Image by Carlotta Moye for Sussan 

Image by Carlotta Moye for Sussan 

Ever since I was a little kid, I always felt that the family couch would take me to a magical place that provided me with the ultimate “cocooning” experience. Back then it was a cream leather lounge, that looked like it had come off the set of Dynasty, plucked from Alexis Carrington’s (Joan Collins) palatial home. Being on the couch would insulate me from the real world, spread horizontally, snuggled up for no other reason than possibly not wanting to face the reality of having to deal with breaking up with a boyfriend, credit card debt, or the realisation that I may need to move out of home soon. Now-days, thanks to always-on, wireless internet, and bigger, better TVs that give you access to everything in the world, in real-time, cocooning (or being a couch potato maybe?) is entering a whole new evolutionary stage. We are staying home more, watching movies and TV shows delivered via the Internet, (Uber) eating in and transforming our apartments and houses into a shelter from daily social contacts. We’ve become 'digital zombies' due to the isolating elements of pervasive mobile technology. We can socialise from behind a mobile screen, in our sweat pants and very dirty hair. And I'm not going to lie, I kind of like it.

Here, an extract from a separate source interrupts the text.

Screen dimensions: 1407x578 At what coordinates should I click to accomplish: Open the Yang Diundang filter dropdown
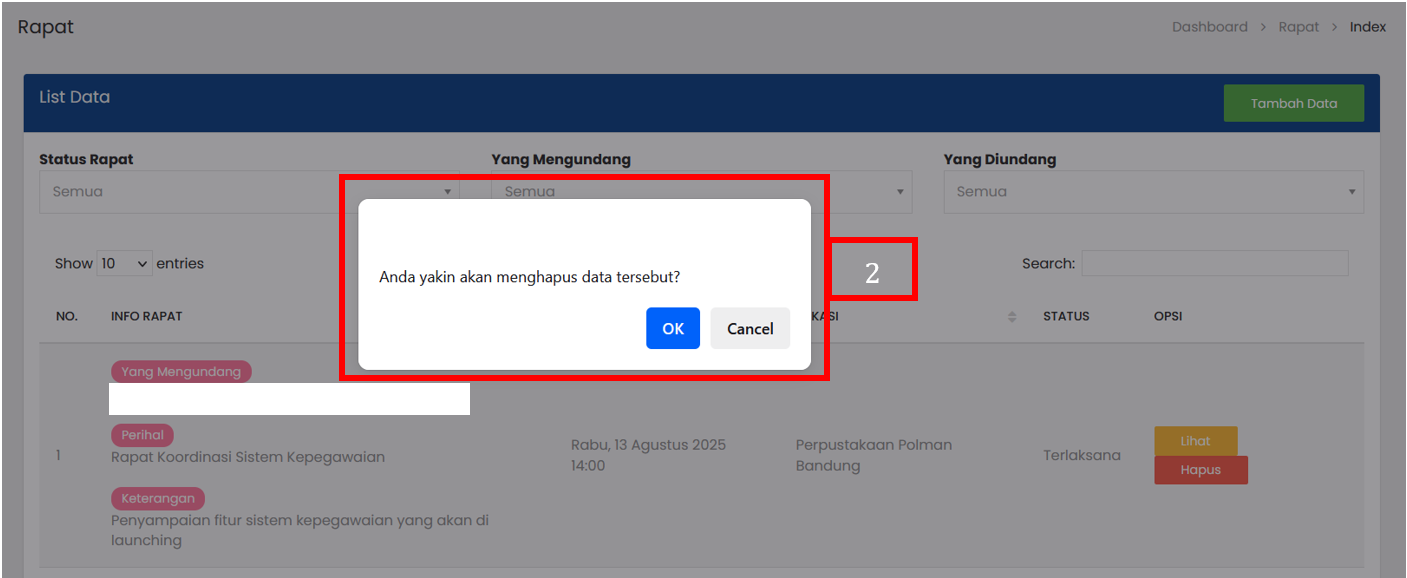[1153, 192]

There’s something calming about hanging out alone, or with your partner, or family, all day long on the lounge. It’s become a place that is more acceptable to be for long periods of time. But what happens when you need to peel yourself off the lounge and head out into the elements when you really, really don't want to? We all have those days when making an effort is an effort. And getting dressed is like climbing a mountain. But what happens when you really want to hide while having to be seen?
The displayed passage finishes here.